I bought Coldplay’s sixth studio album, Ghost Stories, shortly after its release in 2014. Only 16 at the time, I remember my expectations being upended by a cold, mournfully beautiful opening track that landed me in a realm akin to what C. S. Lewis calls “northernness”—a bittersweet longing for something beyond ordinary life. Ostensibly a breakup album, Ghost Stories evokes such an overflow of disappointed longing and desire that I wondered if these sad love songs weren’t reaching out, unknowingly, toward a heavenly Source.
Since 2014, Coldplay released the optimistic pop album A Head Full of Dreams, the eclectic Everyday Life, and most recently, Music of the Spheres, released last October. Throughout their discography, Coldplay’s music intermittently evokes the “northernness” I felt listening to Ghost Stories. It’s earthly pop music with an eye toward the heavens. Because of this, I had high expectations for the potential spiritual ponderings of Music of the Spheres.
Seeking ‘Higher’ Power in Lower Loves
When I first listened to the album, I’d just read Dante’s The Divine Comedy. My thoughts turned toward the glorious spheres of Paradise where Dante realizes his affection for Beatrice, his earthly beloved, is simply a subsidiary of divine love intended to bring him into communion with the Trinity. I was hoping for an album with a similar posture—seeing in the things of earth signs of transcendence beyond; an album with grand explorations of the big questions of life—time, death, love, and God. Yet Coldplay’s first single for the album, “Higher Power” (a title brimming with potential spiritual meaning!), quickly revealed the disappointing scope of the project.
The song’s “higher power” is simply a romantic partner, who elevates the singer from his despondency and invites him into a celebration of life. It’s a catchy, enjoyable song. But it confirmed my fears about the album. What might have been a meditation on an actual “higher power” ends up just being about a girl. Put in more Christian terms, what might have been an emotionally honest album about agape ends up being yet another one about eros. In the Christian tradition, agape is the highest form of love because it characterizes Christ’s self-sacrificial act on the cross on behalf of humanity, and is at the heart of who God is—a Trinity of persons who are always giving. Eros is a human form of love that, if not redeemed by agape, becomes a terrible, taking god.

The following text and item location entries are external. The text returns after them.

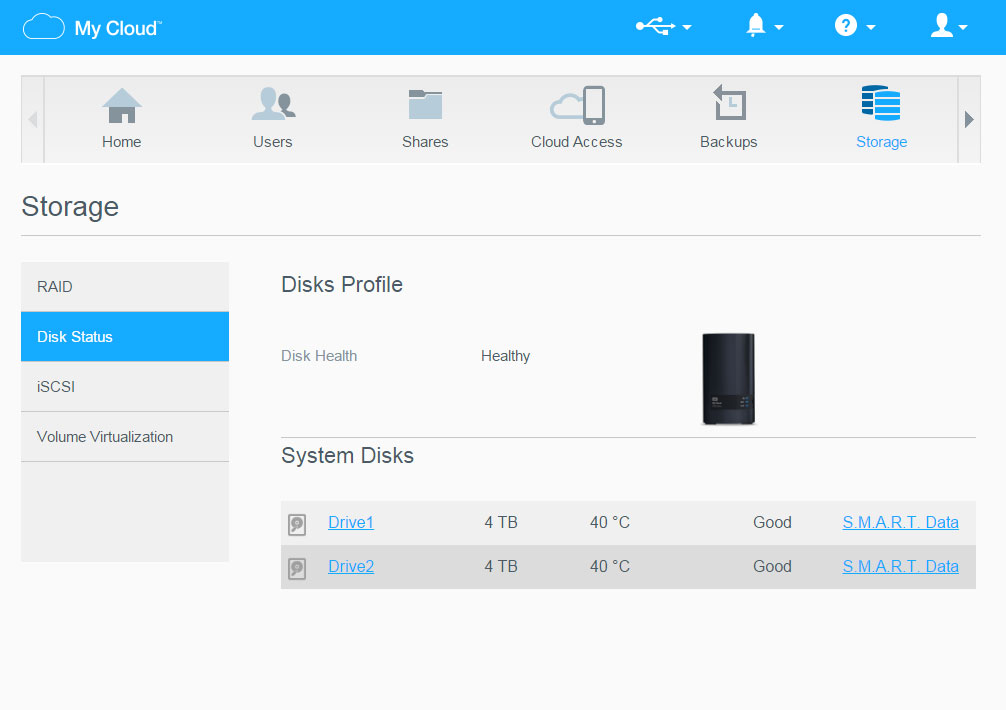Click the My Cloud device image
The height and width of the screenshot is (710, 1006).
tap(728, 379)
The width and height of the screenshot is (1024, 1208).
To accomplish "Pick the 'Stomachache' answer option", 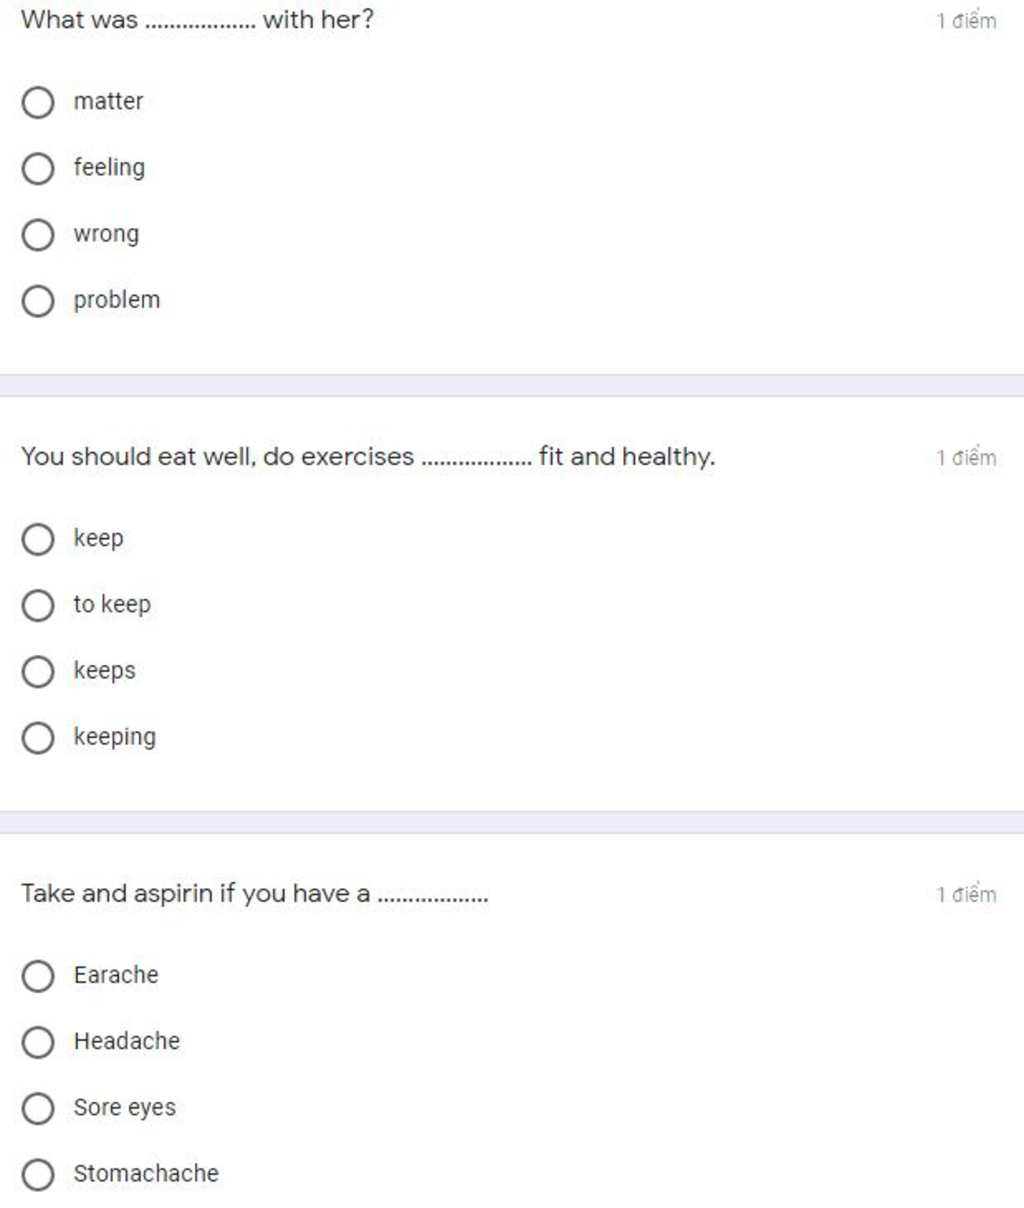I will [x=38, y=1174].
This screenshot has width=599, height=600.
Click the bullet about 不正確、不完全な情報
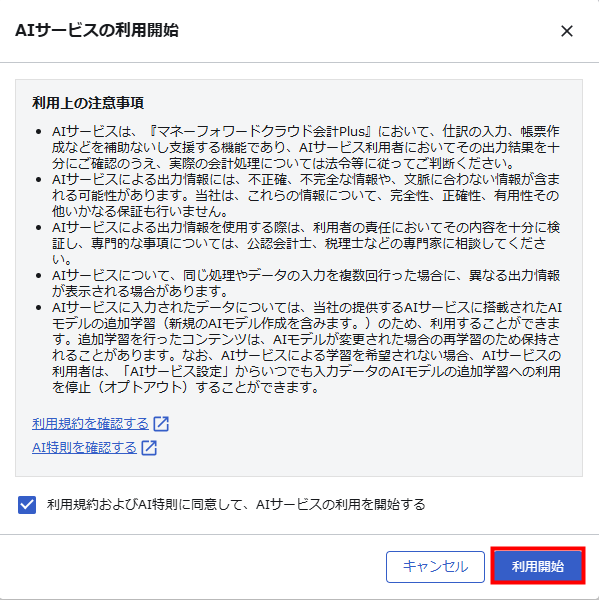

What might have been a meditation on an actual ‘higher power’ ends up just being about a girl.
I’m not against love songs, but this grandiose view of erotic love—as somehow divine, salvific, and all-encompassing—promises more than it can deliver. It’s seeking cosmic fulfillment in terrestrial romance. It’s like asking a pond to hold the sea. It’s asking the human to satisfy in a way only God can.
Misplaced Transcendence
Coldplay is not alone in the quest to view romantic love as a means to spiritual fulfillment and self-realization. Through pop culture of every sort, we constantly hear the message that the “one” romantic partner has the potential to fulfill our every emotional need—to “complete us” and quench the desires of our soul—at least for the moment. Whether in Bachelor-style dating shows or Netflix rom-coms, romantic love (eros) is exalted to a place of spiritual transcendence in our secular age. We also hear that feelings and emotions should be the preeminent indicators of having found that fabled “soul mate.” But suppose feeling isn’t enough? Or worse—suppose we fall in love with feelings instead of with the actual person?
When erotic love is stationed above all other moral values, it tyrannizes the lives of those in its grip.
C. S. Lewis writes about this in The Four Loves. He affirms eros as a good aspect of God’s design, in the context of a marriage between a man and a woman. He doesn’t condemn sexuality or the body, as some mistaken Christians have. And interestingly, he doesn’t warn of the dangers of idolizing a romantic partner, but rather the idolatry of romance itself: “The real danger seems to me not that the lovers will idolize each other but that they will idolize Eros himself” (emphasis mine). When erotic love is stationed above all other moral values, it tyrannizes the lives of those in its grip. Much of the music in Spheres, like so much in pop culture, idolizes the intoxicating feeling of being in love more than celebrating selfless, committed devotion to the object of our love. It’s not the person that counts, but how that person makes me feel.
Greater Love
This is why, according to Lewis, eros needs to be ruled: “The god dies or becomes a demon unless he obeys God.” The answer is not to close oneself off from eros or other attachments, but to realize that real love generates from God, is ruled by God, and can only truly be what it’s supposed to be under God’s rule. God designed sex and romantic desire, after all. Eros points back to him by its very nature, and it’s most satisfying to us when it spurs us to find our greater satisfaction in him. Yet when art celebrates eros as an end in itself, worshipping the creation rather than the Creator (Rom. 1:25), it becomes idolatrous and sadly misses the mark of true transcendence.
Coldplay’s album—like so much in our sex-saturated but spiritually impoverished modern world—misses the Object that would allow romantic love to be what it’s meant to be: a gift, and a pointer to the ultimate Lover of our souls.